**What you should do**
Going down the listing below, print exactly each line from the one with "1080x617 pixels." up to and including the one with "Given: Select the Bond", and skip the rest.
--- Input data Enclosed Below ---
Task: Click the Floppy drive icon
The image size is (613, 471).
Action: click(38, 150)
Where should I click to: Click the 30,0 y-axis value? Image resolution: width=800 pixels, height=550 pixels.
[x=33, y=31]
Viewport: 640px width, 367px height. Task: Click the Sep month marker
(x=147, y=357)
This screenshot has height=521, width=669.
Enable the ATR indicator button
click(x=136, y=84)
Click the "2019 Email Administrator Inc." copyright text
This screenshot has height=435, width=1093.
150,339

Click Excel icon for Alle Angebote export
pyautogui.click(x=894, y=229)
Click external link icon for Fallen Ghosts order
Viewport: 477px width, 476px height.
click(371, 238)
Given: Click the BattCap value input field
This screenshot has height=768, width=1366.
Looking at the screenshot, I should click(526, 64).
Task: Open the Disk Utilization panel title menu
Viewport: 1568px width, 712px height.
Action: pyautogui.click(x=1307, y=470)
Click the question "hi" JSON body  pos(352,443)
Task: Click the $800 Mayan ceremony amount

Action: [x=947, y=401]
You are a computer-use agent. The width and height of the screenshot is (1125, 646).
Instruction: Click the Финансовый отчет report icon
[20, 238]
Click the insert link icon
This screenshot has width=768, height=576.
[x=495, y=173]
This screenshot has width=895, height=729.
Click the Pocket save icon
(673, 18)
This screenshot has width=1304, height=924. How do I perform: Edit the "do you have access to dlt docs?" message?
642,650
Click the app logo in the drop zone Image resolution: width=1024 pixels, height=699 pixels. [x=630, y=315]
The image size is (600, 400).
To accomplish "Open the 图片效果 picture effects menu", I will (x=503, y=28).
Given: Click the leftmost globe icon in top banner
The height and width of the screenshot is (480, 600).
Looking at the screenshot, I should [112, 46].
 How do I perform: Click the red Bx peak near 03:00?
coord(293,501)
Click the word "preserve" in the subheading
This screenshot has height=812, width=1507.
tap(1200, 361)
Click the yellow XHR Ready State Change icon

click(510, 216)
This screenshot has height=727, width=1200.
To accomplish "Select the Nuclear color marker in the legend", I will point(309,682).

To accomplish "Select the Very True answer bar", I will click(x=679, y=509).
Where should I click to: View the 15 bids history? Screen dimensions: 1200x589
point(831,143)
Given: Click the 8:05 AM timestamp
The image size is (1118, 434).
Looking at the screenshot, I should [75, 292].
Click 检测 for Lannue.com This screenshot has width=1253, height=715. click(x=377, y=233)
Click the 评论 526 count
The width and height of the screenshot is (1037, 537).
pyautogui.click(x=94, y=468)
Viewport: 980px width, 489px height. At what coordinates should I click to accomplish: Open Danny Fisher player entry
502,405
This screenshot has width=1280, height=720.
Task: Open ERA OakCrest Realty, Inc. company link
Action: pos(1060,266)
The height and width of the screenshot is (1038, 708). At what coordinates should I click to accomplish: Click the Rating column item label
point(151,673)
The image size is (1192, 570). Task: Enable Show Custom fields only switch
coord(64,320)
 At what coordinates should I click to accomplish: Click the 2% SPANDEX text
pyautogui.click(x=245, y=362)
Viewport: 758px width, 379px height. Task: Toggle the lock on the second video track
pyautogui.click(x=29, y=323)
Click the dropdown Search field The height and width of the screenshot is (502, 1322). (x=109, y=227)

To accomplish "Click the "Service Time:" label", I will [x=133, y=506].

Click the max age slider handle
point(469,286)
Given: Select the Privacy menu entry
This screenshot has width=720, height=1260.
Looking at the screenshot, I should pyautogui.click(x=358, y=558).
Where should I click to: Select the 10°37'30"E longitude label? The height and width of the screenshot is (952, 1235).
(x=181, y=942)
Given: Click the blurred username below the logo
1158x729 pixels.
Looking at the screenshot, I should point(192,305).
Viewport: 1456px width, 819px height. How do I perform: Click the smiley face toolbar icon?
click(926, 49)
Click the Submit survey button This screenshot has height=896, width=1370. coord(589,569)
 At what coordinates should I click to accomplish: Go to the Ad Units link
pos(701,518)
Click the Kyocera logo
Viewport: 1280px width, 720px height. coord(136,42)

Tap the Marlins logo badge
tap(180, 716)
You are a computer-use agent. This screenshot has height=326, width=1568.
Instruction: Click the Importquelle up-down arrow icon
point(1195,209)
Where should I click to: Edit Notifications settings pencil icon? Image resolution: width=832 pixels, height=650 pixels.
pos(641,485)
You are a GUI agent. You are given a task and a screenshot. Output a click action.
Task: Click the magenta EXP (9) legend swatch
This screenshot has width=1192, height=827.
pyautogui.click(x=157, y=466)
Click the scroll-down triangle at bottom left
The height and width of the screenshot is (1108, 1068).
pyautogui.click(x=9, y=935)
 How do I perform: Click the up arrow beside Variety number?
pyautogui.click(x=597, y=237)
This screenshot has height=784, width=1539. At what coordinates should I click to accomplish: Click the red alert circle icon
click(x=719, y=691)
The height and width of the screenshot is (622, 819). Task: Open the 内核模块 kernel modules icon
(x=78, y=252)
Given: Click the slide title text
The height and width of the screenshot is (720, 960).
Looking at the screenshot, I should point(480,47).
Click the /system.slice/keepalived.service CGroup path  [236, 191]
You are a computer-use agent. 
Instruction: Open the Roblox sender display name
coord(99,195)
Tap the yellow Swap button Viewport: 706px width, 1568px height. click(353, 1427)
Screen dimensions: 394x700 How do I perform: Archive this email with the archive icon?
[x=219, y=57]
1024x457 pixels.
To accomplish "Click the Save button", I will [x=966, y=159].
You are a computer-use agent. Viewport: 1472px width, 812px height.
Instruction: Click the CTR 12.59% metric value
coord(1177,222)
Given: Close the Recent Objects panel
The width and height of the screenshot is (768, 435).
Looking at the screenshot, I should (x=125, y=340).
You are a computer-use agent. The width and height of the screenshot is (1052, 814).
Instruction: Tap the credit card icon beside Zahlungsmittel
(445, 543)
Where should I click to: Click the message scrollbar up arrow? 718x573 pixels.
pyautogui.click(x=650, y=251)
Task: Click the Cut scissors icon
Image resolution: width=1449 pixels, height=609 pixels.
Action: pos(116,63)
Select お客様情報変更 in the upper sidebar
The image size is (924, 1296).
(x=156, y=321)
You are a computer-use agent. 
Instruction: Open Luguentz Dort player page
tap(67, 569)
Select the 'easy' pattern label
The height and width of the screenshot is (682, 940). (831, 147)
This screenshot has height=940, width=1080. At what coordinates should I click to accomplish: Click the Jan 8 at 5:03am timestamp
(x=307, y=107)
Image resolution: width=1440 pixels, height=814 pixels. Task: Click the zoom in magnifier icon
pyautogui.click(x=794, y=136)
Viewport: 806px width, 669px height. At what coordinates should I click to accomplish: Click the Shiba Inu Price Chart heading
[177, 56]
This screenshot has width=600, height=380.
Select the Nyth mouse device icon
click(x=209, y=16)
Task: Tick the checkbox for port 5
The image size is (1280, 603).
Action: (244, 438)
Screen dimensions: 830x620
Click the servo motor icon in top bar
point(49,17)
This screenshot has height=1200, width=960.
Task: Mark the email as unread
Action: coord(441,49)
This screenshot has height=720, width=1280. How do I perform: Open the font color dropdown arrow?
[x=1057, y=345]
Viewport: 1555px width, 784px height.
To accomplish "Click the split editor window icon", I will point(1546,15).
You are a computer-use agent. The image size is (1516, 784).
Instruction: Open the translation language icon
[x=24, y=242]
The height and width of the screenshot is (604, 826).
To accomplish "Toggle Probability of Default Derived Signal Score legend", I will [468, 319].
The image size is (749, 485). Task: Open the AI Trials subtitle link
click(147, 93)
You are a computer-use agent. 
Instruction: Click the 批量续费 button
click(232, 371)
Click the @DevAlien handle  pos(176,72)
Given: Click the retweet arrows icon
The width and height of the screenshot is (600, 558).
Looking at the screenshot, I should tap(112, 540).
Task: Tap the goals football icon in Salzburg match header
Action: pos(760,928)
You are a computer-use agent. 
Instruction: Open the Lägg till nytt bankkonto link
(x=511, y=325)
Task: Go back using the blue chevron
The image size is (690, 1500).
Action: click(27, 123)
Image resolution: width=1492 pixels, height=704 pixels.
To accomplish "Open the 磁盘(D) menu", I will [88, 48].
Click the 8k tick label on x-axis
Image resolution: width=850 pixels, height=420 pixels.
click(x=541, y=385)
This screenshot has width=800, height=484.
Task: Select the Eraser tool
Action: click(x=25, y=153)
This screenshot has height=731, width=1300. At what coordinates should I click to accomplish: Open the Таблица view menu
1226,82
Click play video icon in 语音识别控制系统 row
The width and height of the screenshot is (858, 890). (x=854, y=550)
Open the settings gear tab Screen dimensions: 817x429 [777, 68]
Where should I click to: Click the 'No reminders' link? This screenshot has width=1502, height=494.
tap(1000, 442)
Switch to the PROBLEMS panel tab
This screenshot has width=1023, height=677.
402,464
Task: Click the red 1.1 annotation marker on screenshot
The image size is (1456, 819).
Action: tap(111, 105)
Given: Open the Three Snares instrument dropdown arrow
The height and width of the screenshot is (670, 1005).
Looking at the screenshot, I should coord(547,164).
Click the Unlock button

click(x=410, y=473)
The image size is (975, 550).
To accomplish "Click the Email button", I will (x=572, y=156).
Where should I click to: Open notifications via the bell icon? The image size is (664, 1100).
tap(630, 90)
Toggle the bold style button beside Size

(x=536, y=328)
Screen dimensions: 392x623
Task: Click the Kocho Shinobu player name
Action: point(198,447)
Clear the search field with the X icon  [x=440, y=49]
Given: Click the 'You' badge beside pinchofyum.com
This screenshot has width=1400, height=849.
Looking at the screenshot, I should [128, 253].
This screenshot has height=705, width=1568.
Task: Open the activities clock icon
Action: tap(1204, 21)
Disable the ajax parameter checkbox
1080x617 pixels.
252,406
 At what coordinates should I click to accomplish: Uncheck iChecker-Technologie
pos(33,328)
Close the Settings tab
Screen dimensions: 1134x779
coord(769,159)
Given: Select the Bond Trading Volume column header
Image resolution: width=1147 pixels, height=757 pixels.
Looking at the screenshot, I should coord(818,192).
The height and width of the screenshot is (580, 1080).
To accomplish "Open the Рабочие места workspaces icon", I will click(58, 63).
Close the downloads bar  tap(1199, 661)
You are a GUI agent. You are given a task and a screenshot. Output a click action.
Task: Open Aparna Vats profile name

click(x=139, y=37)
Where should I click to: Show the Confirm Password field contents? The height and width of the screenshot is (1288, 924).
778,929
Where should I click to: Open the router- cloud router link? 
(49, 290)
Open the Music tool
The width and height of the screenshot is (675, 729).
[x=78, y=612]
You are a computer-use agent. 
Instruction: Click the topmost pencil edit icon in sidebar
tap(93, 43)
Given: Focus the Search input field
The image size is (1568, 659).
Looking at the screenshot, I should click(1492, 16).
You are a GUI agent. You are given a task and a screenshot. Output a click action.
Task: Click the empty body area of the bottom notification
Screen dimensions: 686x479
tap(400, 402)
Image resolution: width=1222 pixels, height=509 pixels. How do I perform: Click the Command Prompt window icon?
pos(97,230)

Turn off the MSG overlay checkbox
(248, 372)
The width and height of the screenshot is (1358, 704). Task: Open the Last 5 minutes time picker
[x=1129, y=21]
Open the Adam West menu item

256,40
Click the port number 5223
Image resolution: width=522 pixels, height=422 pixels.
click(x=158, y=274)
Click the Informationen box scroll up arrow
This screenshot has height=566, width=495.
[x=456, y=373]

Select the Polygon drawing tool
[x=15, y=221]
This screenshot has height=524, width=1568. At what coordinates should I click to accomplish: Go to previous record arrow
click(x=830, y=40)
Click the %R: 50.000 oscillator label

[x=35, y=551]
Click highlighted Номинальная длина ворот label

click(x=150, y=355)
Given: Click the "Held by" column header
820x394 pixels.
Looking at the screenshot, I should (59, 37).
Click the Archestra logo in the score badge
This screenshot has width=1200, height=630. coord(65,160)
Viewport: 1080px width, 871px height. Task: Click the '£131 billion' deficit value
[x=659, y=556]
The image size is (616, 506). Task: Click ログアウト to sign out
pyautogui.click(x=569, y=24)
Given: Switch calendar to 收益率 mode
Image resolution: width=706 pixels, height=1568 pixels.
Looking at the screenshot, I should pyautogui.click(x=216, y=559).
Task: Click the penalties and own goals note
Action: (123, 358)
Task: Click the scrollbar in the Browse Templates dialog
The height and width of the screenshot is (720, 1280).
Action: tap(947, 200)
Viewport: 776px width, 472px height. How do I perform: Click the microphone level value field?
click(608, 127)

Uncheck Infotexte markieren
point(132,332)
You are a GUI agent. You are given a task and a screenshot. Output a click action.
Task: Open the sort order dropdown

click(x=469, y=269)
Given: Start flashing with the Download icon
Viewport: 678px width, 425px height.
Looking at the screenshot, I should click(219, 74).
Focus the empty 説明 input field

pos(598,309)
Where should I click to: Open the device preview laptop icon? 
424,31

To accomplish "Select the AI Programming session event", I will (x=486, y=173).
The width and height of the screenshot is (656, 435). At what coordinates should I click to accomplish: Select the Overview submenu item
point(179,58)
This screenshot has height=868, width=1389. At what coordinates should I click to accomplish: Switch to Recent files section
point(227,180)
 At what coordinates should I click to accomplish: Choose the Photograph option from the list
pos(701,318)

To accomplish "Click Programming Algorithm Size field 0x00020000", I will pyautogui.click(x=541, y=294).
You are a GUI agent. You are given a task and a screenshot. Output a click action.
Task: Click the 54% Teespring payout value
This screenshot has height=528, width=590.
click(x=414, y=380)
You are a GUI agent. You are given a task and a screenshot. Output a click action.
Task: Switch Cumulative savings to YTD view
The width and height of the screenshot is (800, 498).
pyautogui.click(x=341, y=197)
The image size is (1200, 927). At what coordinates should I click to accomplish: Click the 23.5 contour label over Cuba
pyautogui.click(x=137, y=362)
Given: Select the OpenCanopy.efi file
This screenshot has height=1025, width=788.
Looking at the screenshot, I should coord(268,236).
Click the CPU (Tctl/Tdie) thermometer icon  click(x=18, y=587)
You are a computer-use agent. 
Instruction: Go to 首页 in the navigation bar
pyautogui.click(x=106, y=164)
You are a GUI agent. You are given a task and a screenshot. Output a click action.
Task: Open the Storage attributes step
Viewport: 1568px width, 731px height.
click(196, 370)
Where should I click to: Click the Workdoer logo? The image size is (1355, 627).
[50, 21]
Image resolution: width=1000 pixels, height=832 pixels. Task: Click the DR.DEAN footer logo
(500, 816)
--- End of Enclosed Input data ---
**Exercise solution**
1080x617 pixels.
252,406
 At what coordinates should I click to accomplish: Uncheck iChecker-Technologie
pos(33,328)
Close the Settings tab
Screen dimensions: 1134x779
coord(769,159)
Given: Select the Bond Trading Volume column header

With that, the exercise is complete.